Now let’s go to Dream Theater’s “The Gift Of Music”. It’s got 938,792 streams on Spotify. On YouTube, the Official Video clip has 595,906 views and the Official Audio clip has 1,249,834 views.

However, an older song like “Pull Me Under” has 5,543,276 streams on Spotify and on YouTube, the official video has 4,193,933 views, the “Live At Luna Park” has 2,449,343 views and a fan upload has 1,591,017 views.

Dream Theater is a band with a small but highly profitable hard-core fan base that purchase the music of the band in CD, Vinyl or MP3 format. So the streaming stats of Dream Theater would always be lower than others because of that ownership perspective.

Bullet For My Valentine new single, “You Want A Battle” has 8,698,284 streams on Spotify and an older song like “Your Betrayel” has 21,322,709 streams on Spotify.

Meanwhile on YouTube, “You Want A Battle” has 4,166,841 views on the VEVO video clip and 1,009,159 views on the VEVO audio clip. “Your Betrayal” on the other hand has 30,619,555 views on the VEVO video clip.

Trivium’s new single “Until The World Goes Cold” has 5,249,262 streams on Spotify and the title track of the album has 3,055,965 streams. Meanwhile on YouTube, “Until The World Goes Cold” has 4,311,064 views on the VEVO video clip and “Silence In The Snow: has 3,533,303 views on the VEVO video clip.

Five Finger Death Punch’s new single “Wash It All Away” has 8,796,100 streams on Spotify. The lead off single from the new album “Jekyll and Hyde” has 19,147,912 streams and an older song like “Far From Home” has 24,575,975 streams.

Meanwhile on YouTube, “Wash It All Away” has 10,711,212 views on the VEVO video, “Jekyll and Hyde” has 17,718,384 views on the VEVO video and “Far From Home” doesn’t even rate a mention apart from some fan uploaded clips.

It just goes to show the artist and their label how the fans can take a song and make it as big as a single.

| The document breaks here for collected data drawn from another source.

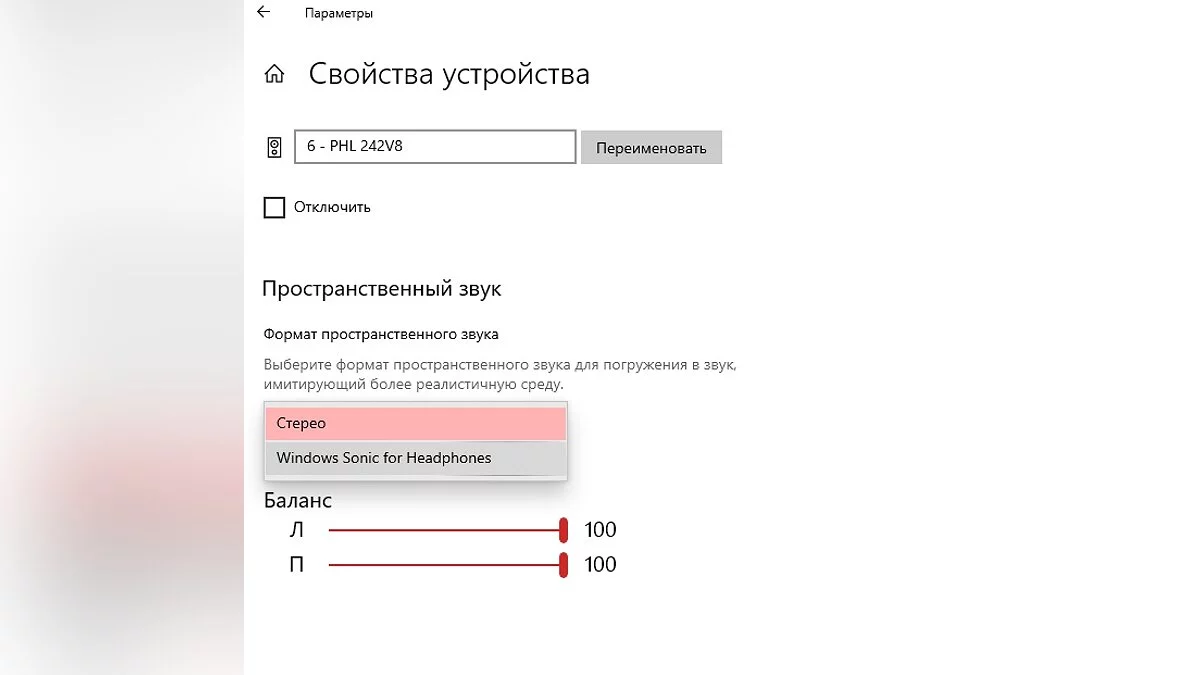Select Стерео in the spatial sound dropdown

pos(415,423)
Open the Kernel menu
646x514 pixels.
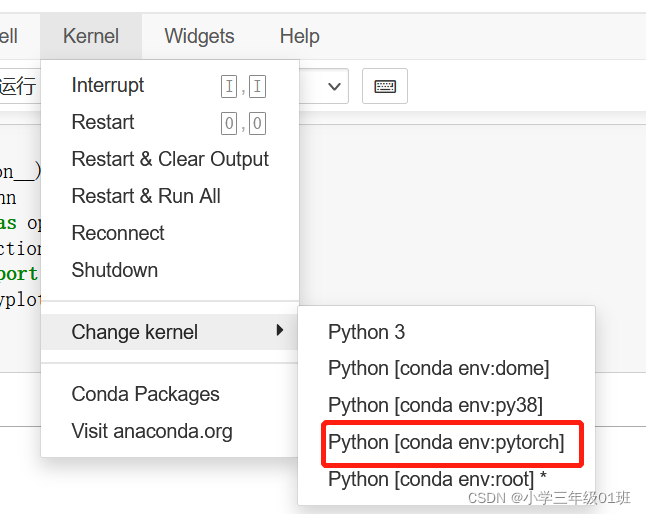pyautogui.click(x=90, y=36)
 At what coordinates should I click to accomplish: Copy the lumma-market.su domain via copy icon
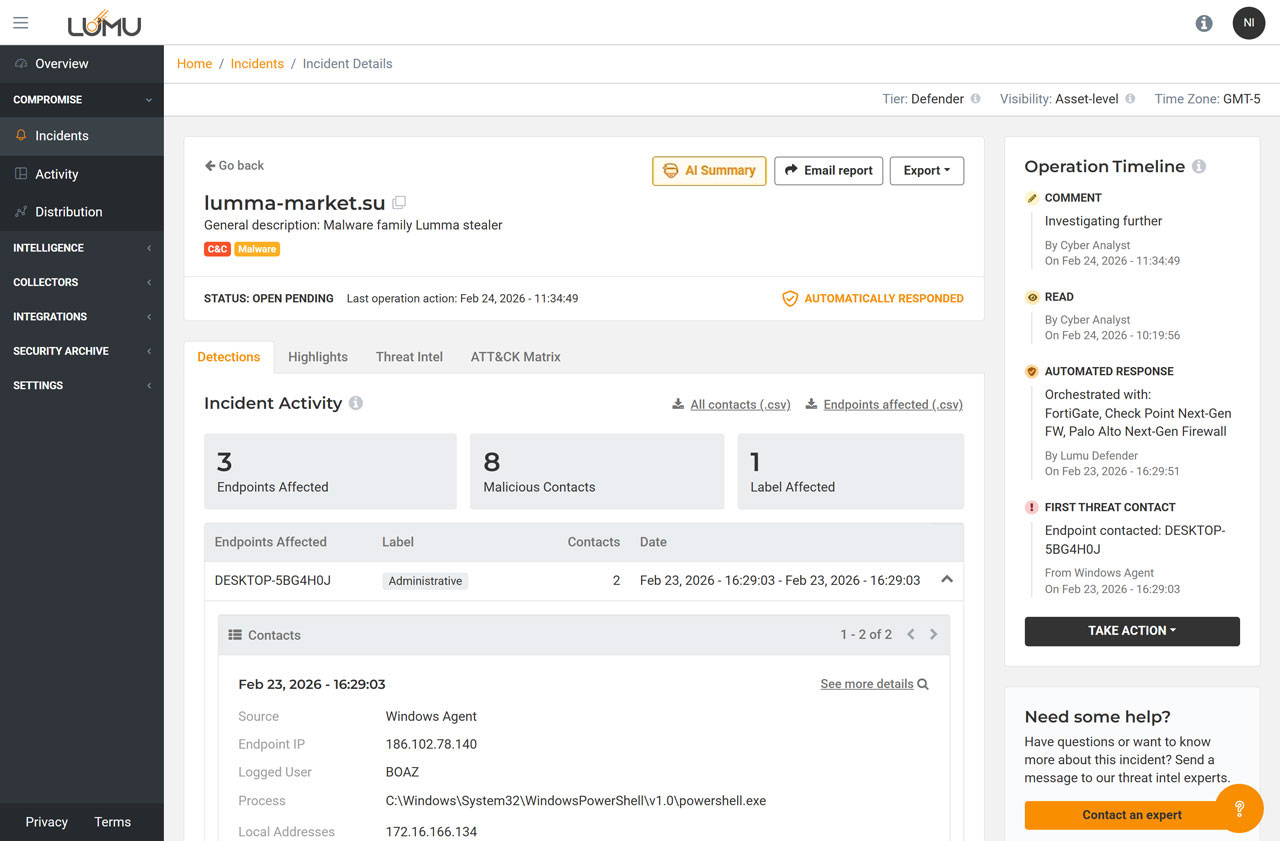(x=399, y=203)
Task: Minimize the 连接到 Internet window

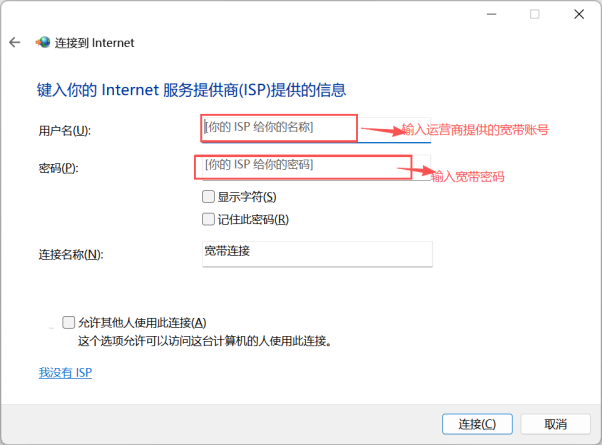Action: tap(493, 14)
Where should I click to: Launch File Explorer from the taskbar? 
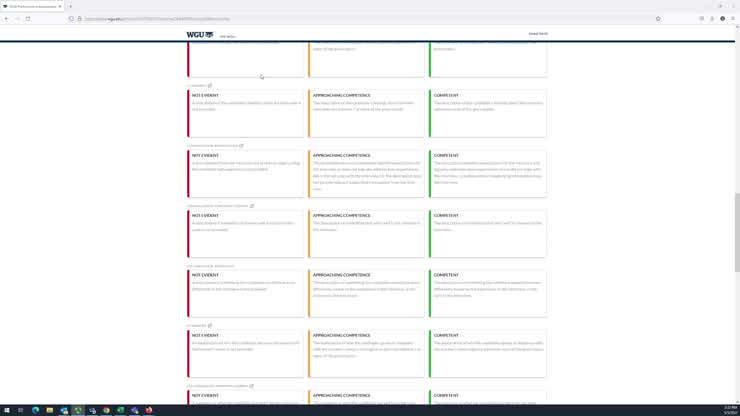pyautogui.click(x=49, y=410)
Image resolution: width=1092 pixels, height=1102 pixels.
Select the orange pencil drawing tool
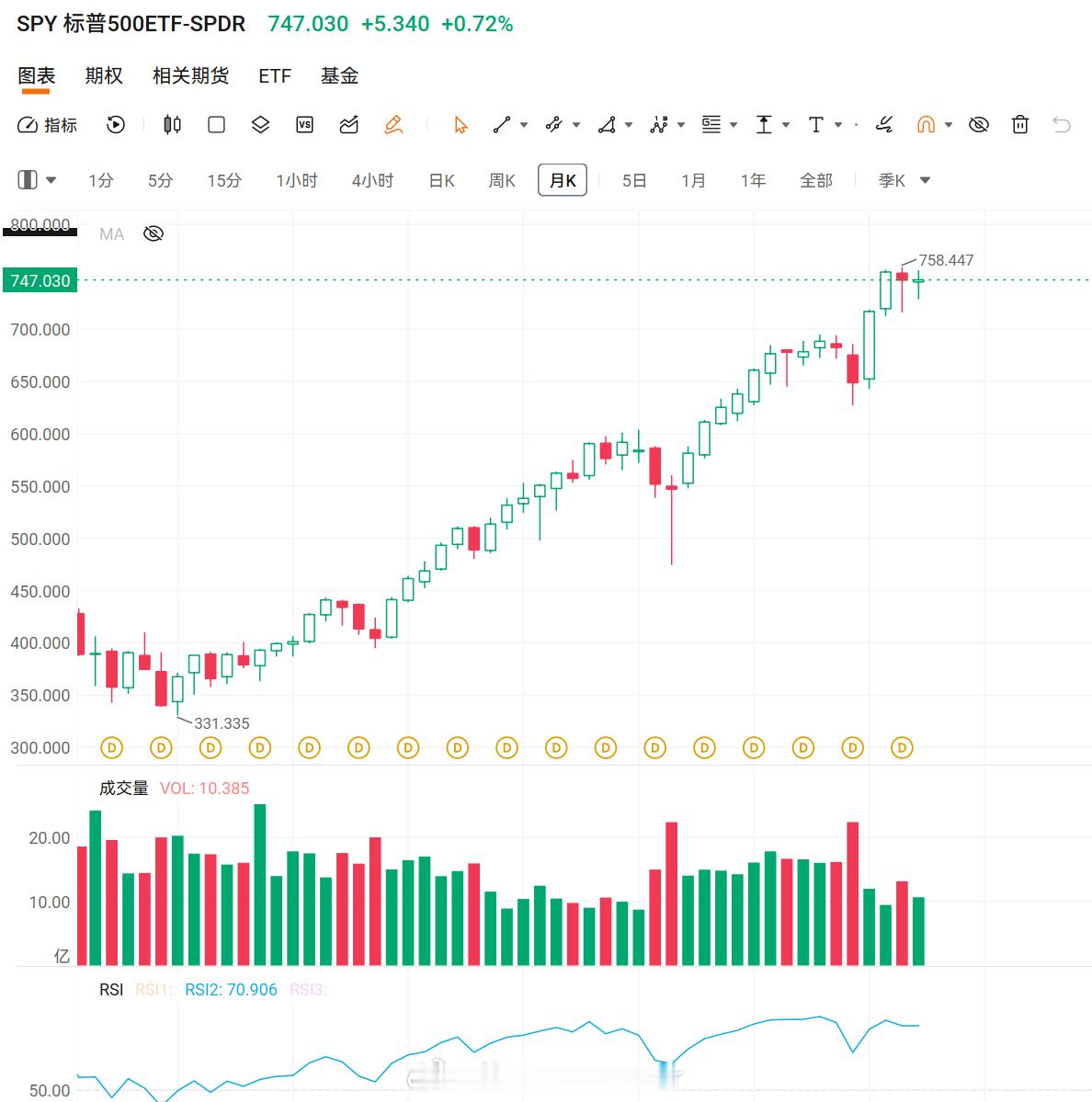click(x=393, y=125)
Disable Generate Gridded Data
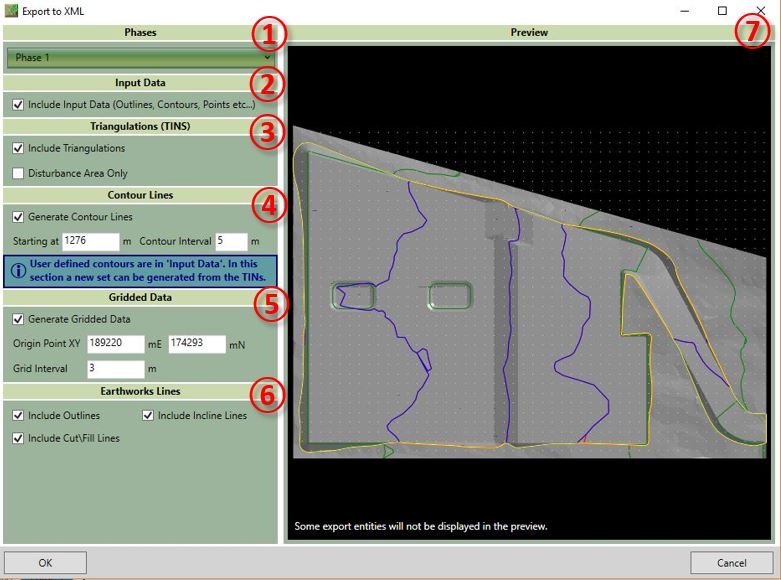 click(19, 320)
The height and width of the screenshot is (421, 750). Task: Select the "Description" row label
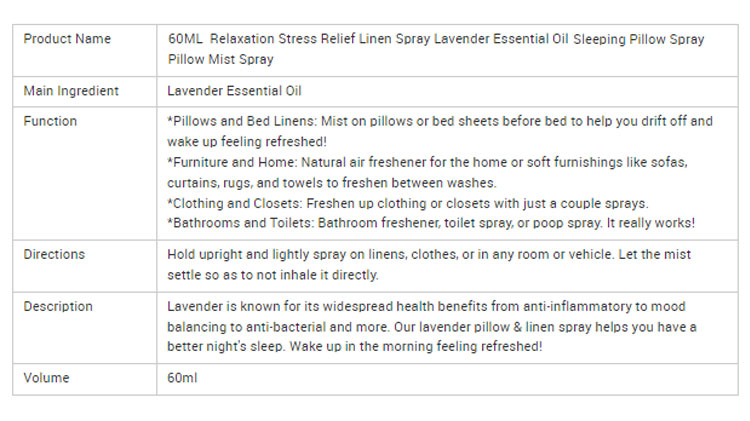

All by listening.

One track that is killing it on YouTube is the clip to “The Wrong Side Of Heaven” which has 66,552,910 views.

Shinedown’s “Cut The Cord” has 9,251,338 streams on Spotify and their big hit “Second Chance” has 32,160,803 streams. Meanwhile on YouTube, “Second Chance” has 12,967,621 views on the video clip and “Cut The Cord” has 13,346,588 views.

So…

For an artist, you have no idea how your fans like to listen to music. You might want them to purchase a CD, but the truth is, each fan is different and you need to cater for it. The beauty of Spotify and YouTube is that songs that are not singles become as big as singles based on the listening patterns of the fans. Artists should take note of what the fans like.

And metal and rock fans are still loyal enough to purchase music when they like it but the days of purchasing blindly are over. I’ve streamed the new Killswitch Engage album to death. Eventually I will purchase it to add to my collection. but there is a higher chance that I would purchase a concert ticket first before I purchase the album. That’s just the way it is.